Mandelbrot Flips the Script
In 1982, the mathematician Benoit Mandelbrot took up the concept in his influential book The Fractal Geometry of Nature. Mandelbrot was famous for discovering fractals—those infinitely complex patterns that repeat at every scale, like coastlines and snowflakes and romanesco broccoli. He saw similar patterns in human achievement.
Mandelbrot inverted the original Lindy's Law completely. The comedians at the deli believed in conservation: the more you produce, the less you have left. Mandelbrot believed in momentum: the more you produce, the more you will continue to produce. Success breeds success. A researcher with a long publication record will likely continue publishing. A show that has run for years has proven it can keep running.
There is something almost mystical in this inversion. The same name, the same delicatessen as inspiration, but two opposite conclusions. One view is tragic—every performance brings you closer to exhaustion. The other is triumphant—every survival makes you harder to kill.
Mandelbrot applied his version specifically to things bounded by a human lifespan. A poet's output, for instance, depends on the poet remaining alive. However long their collected works have been growing, they will on average continue growing for an equal additional period. When death finally comes, the poet's promise is cut precisely in half.
Taleb Removes the Limits
The Lindy effect found its most prominent evangelist in Nassim Nicholas Taleb, the Lebanese-American essayist and risk analyst who wrote The Black Swan and Fooled by Randomness. In his 2012 book Antifragile, Taleb took Mandelbrot's concept and removed its most significant constraint.
Mandelbrot had applied Lindy only to things limited by human lifespans—a researcher's career, a comedian's run. Taleb expanded it to anything without a natural expiration date. Books. Technologies. Ideas. Religions. Philosophical schools. Recipes.
If a book has been in print for forty years, I can expect it to be in print for another forty years. But, and that is the main difference, if it survives another decade, then it will be expected to be in print another fifty years. This, simply, as a rule, tells you why things that have been around for a long time are not "aging" like persons, but "aging" in reverse. Every year that passes without extinction doubles the additional life expectancy.
This is a remarkable claim. It suggests that survival itself is evidence of robustness. Something that has lasted has proven something about itself. It has weathered storms, outlasted competitors, resisted obsolescence. Each additional year of existence is not just another year—it is another test passed, another filter survived.

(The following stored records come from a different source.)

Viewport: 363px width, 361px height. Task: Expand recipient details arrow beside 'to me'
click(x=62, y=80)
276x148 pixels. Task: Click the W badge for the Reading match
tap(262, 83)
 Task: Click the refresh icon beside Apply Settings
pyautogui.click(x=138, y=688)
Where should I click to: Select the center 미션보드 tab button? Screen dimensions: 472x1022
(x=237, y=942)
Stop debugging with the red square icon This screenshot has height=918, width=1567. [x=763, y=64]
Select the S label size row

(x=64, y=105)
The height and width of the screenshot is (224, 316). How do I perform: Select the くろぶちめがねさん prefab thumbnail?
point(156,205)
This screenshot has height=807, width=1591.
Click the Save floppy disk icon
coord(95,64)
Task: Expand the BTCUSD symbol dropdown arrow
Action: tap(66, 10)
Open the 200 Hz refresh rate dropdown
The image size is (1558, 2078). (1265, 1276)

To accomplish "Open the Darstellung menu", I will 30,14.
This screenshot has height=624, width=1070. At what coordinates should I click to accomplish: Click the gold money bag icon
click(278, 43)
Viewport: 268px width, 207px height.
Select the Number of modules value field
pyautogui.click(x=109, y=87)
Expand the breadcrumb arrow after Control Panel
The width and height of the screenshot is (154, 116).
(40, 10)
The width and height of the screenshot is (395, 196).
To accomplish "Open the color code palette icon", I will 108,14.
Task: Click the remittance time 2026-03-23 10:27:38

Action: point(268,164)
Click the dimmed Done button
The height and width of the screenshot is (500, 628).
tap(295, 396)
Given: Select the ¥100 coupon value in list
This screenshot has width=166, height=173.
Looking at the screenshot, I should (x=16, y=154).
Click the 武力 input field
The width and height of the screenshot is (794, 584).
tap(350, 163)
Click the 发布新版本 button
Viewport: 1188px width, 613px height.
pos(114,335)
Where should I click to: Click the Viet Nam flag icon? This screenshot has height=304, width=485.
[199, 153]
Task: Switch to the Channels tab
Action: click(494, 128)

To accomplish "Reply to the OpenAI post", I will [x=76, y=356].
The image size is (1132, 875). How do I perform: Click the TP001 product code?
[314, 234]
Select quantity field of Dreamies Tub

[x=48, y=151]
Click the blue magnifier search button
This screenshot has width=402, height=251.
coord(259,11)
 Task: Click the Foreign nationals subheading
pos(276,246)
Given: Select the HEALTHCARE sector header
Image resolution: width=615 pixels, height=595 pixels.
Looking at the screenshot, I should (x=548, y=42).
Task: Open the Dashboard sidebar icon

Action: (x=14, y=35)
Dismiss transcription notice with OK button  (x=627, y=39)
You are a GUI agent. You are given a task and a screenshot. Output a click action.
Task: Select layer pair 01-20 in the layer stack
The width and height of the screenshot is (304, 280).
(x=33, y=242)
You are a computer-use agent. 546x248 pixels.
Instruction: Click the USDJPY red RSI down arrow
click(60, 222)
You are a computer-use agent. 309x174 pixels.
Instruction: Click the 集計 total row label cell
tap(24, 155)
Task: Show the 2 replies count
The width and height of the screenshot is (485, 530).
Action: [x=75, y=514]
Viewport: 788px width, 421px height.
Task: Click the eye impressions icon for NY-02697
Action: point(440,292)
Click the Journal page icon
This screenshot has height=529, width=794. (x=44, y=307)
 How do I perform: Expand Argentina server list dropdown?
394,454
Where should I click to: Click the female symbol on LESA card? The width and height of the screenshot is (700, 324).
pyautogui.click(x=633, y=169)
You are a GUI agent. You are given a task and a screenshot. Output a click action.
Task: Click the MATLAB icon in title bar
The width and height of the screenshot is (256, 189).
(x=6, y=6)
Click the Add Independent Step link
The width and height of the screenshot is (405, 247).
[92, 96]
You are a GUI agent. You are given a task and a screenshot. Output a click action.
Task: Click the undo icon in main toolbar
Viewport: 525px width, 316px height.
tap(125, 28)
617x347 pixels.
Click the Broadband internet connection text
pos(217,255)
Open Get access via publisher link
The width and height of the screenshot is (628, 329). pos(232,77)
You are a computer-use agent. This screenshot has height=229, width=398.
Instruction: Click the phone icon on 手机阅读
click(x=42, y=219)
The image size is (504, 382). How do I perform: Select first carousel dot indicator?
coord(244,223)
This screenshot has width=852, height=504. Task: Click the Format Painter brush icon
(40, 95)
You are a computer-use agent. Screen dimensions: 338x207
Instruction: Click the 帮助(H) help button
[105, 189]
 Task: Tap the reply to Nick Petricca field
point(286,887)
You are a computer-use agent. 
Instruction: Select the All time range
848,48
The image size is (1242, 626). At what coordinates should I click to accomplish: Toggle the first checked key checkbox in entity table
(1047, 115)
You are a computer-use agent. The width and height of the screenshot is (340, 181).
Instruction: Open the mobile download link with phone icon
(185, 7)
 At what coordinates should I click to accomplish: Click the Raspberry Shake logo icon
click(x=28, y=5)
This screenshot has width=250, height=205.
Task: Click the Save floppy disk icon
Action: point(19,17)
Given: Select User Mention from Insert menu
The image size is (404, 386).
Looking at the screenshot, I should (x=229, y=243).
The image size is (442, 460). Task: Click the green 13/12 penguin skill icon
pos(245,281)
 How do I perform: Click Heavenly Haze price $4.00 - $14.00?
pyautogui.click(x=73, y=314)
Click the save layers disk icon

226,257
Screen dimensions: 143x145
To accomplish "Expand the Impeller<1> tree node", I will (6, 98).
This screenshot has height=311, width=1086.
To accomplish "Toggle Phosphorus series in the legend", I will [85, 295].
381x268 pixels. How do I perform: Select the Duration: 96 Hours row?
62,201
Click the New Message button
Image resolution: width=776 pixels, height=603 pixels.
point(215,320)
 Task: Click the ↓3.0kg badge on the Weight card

According to Taleb, Mandelbrot agreed with this expansion. The perishable follows one set of rules; the non-perishable follows another. A human body accumulates damage over time. But an idea that survives accumulates proof of its resilience.
The Distinction That Matters
The key word is "non-perishable." The Lindy effect only applies to things that do not have an unavoidable expiration date built into their nature.
Human beings are perishable. We are biological organisms subject to entropy. No matter how long a person has lived, their remaining life expectancy does not increase proportionally. In fact, the opposite is true. A one-hundred-year-old is far more likely to die next year than a ten-year-old, even though the centenarian has already survived ninety more years of potential hazards.
But a book is not subject to biological decay. Neither is a recipe, a technology, a philosophical argument, or a religious tradition. These things can persist indefinitely—unless something kills them. Competition. Irrelevance. A better alternative. Cultural shifts. But there is no built-in timer counting down to their inevitable end.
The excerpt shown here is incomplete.